The technology’s foundation is a request for a Large Language Model (LLM) encapsulated within an LLM prompt. CodeQL static analysis identifies a vulnerability, issuing an alert pinpointing the problematic code location and any pertinent locations. Extracted information from the alert forms the basis of the LLM prompt, which includes:

• General details regarding the vulnerability type, often derived from the CodeQL query help page, offer an illustrative example of the vulnerability and its remediation.
• The source-code location and contents of the alert message.
• Pertinent code snippets from various locations along the flow path, as well as any referenced code locations mentioned in the alert message.
• Specification outlining the expected response from the LLM.

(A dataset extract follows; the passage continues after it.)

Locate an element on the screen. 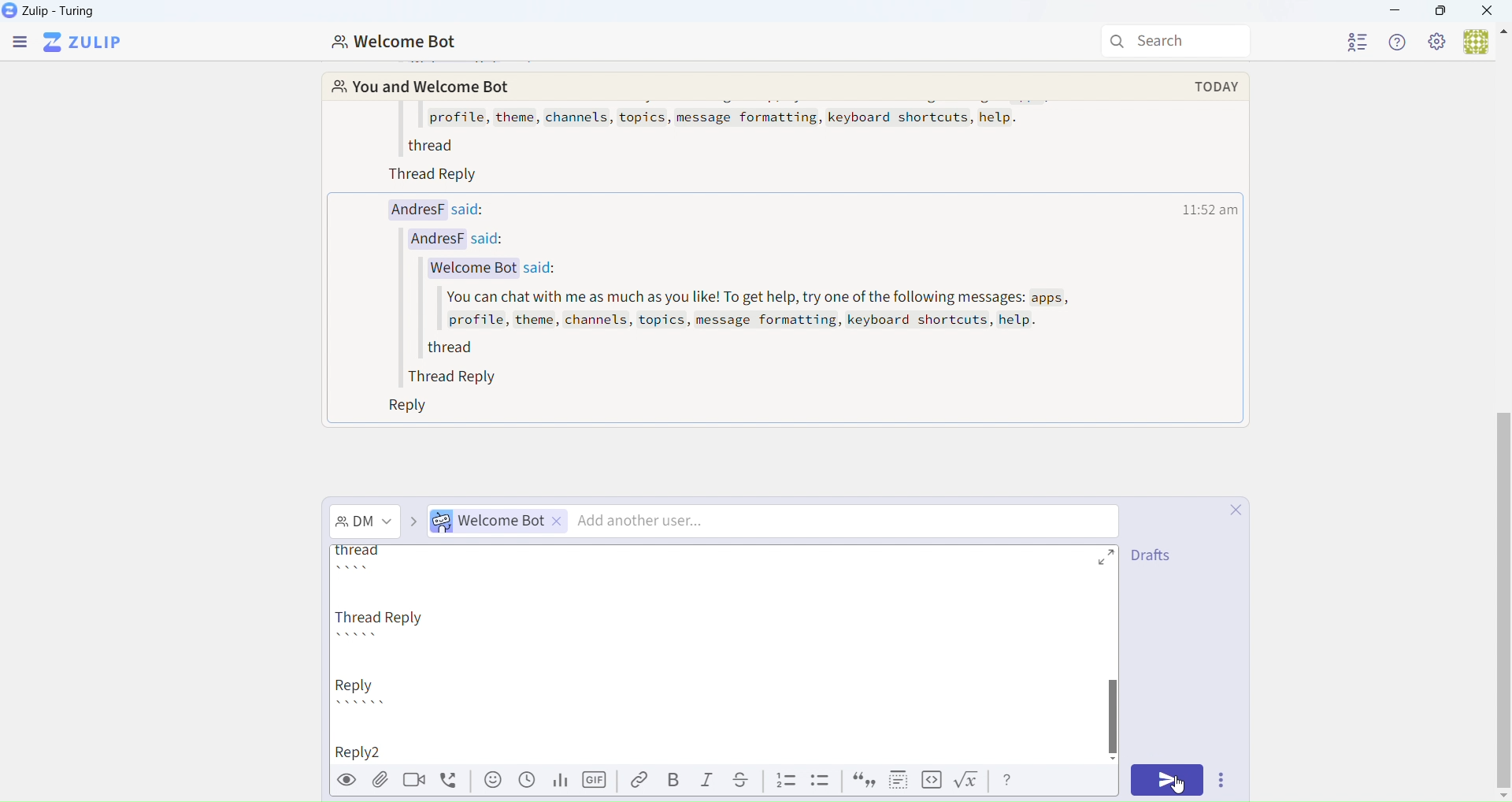 This screenshot has width=1512, height=802.  is located at coordinates (1114, 714).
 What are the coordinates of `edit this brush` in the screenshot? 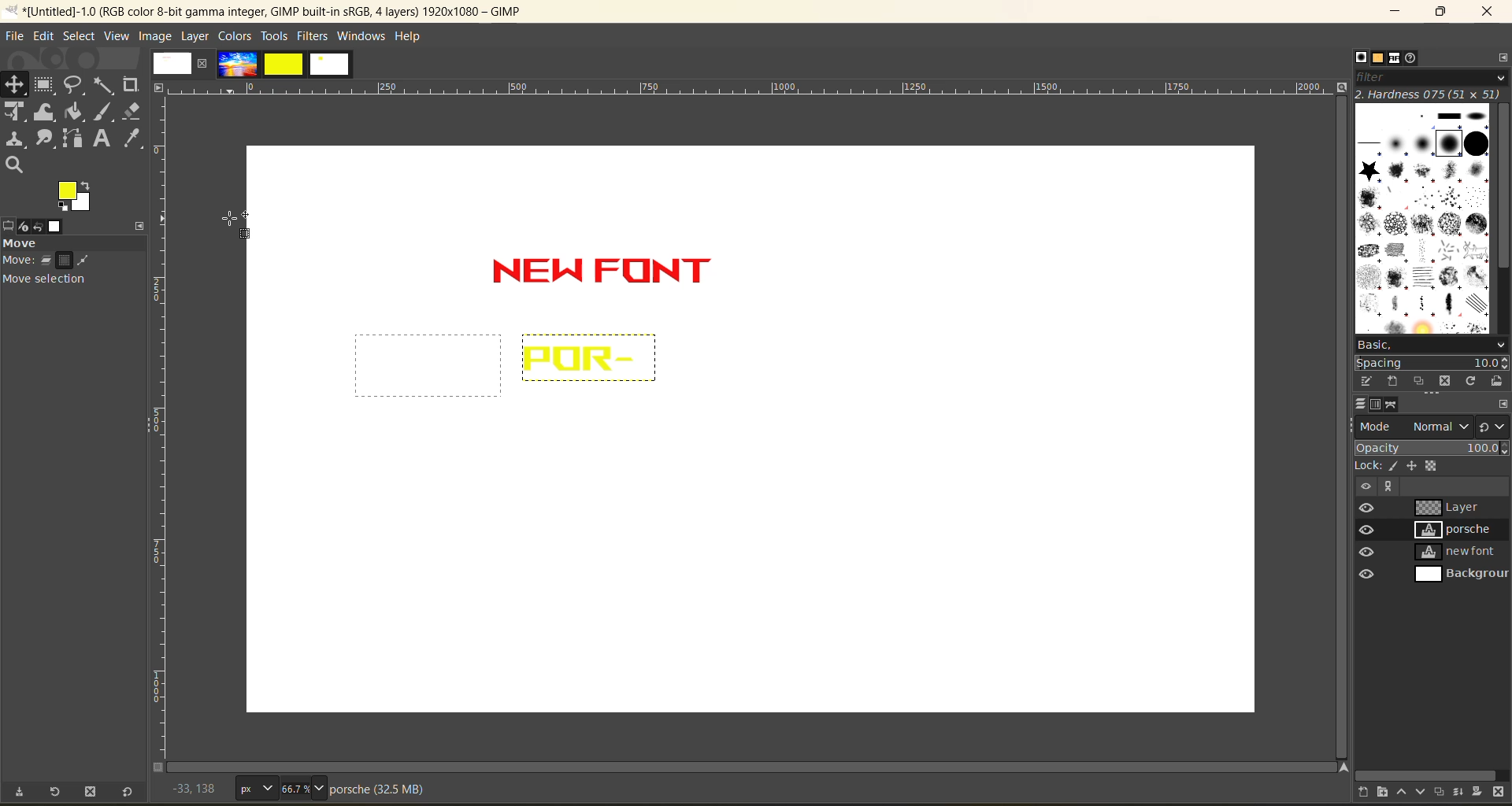 It's located at (1358, 381).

The model is then asked to show how to edit the code to fix the vulnerability. A format is outlined for the model’s output to facilitate automated processing. The model generates Markdown output comprising several sections:

• Comprehensive natural language instructions for addressing the vulnerability.
• A thorough specification outlining the necessary code edits, adhering to the predefined format established in the prompt.
• An enumeration of dependencies is required to be integrated into the project, particularly relevant if the fix incorporates a third-party sanitization library not currently utilized in the project.

Examples

Below is an example demonstrating autofix’s capability to propose a solution within the codebase while offering a comprehensive explanation of the fix:

Here is another example demonstrating the capability of autofix:

The examples have been taken from GitHub’s official documentation for Autofix.

Conclusion

Code Scanning Autofix marks an amazing development in automating vulnerability remediation, enabling developers to address security threats swiftly and efficiently. With its AI-powered suggestions, and seamless integration into the development workflow, it can empower developers to prioritize security without sacrificing productivity!